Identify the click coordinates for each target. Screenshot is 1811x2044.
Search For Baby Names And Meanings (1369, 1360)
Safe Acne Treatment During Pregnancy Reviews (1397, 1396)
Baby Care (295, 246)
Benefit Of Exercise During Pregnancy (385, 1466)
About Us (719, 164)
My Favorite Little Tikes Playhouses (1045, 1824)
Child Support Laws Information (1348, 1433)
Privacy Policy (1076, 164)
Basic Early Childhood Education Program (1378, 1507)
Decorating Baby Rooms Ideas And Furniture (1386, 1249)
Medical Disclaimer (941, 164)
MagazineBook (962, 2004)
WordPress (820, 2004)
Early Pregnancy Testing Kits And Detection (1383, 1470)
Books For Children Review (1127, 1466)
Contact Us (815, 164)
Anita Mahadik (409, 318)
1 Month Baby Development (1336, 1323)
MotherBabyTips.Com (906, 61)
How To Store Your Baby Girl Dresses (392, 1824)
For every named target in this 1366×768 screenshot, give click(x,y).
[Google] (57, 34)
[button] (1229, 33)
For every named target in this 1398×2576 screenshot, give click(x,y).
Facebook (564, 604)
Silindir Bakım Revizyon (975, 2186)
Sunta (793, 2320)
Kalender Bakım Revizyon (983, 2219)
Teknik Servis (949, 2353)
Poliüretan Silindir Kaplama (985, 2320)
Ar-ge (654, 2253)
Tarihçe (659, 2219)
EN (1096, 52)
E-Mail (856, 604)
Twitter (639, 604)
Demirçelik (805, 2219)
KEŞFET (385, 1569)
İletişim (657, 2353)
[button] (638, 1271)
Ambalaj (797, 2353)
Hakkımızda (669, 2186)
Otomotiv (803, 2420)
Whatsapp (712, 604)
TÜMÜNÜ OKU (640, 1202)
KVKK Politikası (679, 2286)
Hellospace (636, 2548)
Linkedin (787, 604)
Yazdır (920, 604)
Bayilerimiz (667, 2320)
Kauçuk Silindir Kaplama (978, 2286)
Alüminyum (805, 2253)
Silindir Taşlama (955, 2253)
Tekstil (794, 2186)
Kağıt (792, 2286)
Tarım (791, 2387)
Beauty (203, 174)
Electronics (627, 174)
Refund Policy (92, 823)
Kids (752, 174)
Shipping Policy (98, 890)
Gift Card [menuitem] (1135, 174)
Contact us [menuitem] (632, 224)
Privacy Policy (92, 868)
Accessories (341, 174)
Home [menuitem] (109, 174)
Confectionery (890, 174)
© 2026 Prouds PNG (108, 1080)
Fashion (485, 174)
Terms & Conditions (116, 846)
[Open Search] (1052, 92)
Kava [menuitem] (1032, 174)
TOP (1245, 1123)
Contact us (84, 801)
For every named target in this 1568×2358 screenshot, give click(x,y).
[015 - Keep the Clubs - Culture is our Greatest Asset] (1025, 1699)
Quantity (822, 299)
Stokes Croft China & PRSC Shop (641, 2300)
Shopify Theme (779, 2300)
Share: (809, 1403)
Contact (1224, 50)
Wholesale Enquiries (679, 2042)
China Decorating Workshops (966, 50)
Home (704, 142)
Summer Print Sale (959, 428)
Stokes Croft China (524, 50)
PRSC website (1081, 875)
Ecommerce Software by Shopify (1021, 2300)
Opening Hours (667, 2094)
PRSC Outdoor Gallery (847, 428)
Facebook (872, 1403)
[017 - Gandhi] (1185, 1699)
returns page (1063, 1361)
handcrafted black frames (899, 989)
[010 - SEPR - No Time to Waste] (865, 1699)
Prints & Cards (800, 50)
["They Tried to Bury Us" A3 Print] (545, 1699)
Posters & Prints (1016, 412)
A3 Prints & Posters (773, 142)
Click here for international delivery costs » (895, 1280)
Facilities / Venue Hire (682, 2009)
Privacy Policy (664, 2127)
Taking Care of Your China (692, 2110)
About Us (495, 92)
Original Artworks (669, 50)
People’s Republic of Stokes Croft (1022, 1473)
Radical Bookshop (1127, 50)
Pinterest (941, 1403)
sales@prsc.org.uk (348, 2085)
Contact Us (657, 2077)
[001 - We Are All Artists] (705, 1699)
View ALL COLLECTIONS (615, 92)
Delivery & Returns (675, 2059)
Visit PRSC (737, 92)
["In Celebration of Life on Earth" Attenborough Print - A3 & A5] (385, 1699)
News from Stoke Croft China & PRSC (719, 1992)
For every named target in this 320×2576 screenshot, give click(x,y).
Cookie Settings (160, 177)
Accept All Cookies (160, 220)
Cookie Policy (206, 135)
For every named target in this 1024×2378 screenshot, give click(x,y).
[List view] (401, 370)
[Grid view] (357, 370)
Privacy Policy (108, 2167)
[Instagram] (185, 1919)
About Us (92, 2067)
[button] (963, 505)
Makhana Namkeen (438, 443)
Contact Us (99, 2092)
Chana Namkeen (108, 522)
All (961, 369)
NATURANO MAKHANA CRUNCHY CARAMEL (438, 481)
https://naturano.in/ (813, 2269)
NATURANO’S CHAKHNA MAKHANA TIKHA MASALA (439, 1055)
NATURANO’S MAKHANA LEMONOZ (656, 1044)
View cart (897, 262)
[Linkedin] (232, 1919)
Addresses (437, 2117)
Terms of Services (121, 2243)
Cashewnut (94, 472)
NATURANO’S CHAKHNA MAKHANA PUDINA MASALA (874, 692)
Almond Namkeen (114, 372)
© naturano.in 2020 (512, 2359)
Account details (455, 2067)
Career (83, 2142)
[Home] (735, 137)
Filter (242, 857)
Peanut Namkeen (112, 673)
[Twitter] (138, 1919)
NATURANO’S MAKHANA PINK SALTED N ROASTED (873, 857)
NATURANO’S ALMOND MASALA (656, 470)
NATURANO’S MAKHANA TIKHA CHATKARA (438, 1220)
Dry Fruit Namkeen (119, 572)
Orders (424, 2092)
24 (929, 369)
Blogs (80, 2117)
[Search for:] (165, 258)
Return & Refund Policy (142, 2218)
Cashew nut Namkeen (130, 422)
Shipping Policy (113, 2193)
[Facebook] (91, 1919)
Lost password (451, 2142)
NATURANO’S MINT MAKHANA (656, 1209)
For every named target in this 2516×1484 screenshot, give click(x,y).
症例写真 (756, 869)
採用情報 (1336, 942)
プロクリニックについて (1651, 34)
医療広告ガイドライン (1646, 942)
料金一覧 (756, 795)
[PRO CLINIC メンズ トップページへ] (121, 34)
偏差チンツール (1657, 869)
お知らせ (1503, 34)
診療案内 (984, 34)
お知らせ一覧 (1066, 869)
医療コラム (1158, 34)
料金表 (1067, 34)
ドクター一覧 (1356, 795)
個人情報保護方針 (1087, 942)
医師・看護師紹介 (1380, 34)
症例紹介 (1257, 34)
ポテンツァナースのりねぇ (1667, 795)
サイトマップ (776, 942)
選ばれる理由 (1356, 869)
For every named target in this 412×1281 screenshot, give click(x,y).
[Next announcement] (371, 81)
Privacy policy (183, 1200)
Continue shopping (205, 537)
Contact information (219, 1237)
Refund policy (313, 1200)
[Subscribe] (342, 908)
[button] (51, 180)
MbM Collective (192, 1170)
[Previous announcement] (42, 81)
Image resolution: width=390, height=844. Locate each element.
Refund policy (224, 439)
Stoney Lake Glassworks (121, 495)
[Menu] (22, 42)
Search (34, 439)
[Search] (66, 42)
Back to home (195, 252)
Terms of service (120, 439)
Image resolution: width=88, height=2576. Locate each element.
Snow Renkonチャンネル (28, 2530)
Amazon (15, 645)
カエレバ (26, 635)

* Activity *
Write down, word for word, the lines above from the one containing "NATURANO’S CHAKHNA MAKHANA PUDINA" through the one containing "Dry Fruit Namkeen (119, 572)", both ends included.

* Written solution *
NATURANO’S CHAKHNA MAKHANA PUDINA MASALA (874, 692)
Almond Namkeen (114, 372)
© naturano.in 2020 (512, 2359)
Account details (455, 2067)
Career (83, 2142)
[Home] (735, 137)
Filter (242, 857)
Peanut Namkeen (112, 673)
[Twitter] (138, 1919)
NATURANO’S MAKHANA PINK SALTED N ROASTED (873, 857)
NATURANO’S ALMOND MASALA (656, 470)
NATURANO’S MAKHANA TIKHA CHATKARA (438, 1220)
Dry Fruit Namkeen (119, 572)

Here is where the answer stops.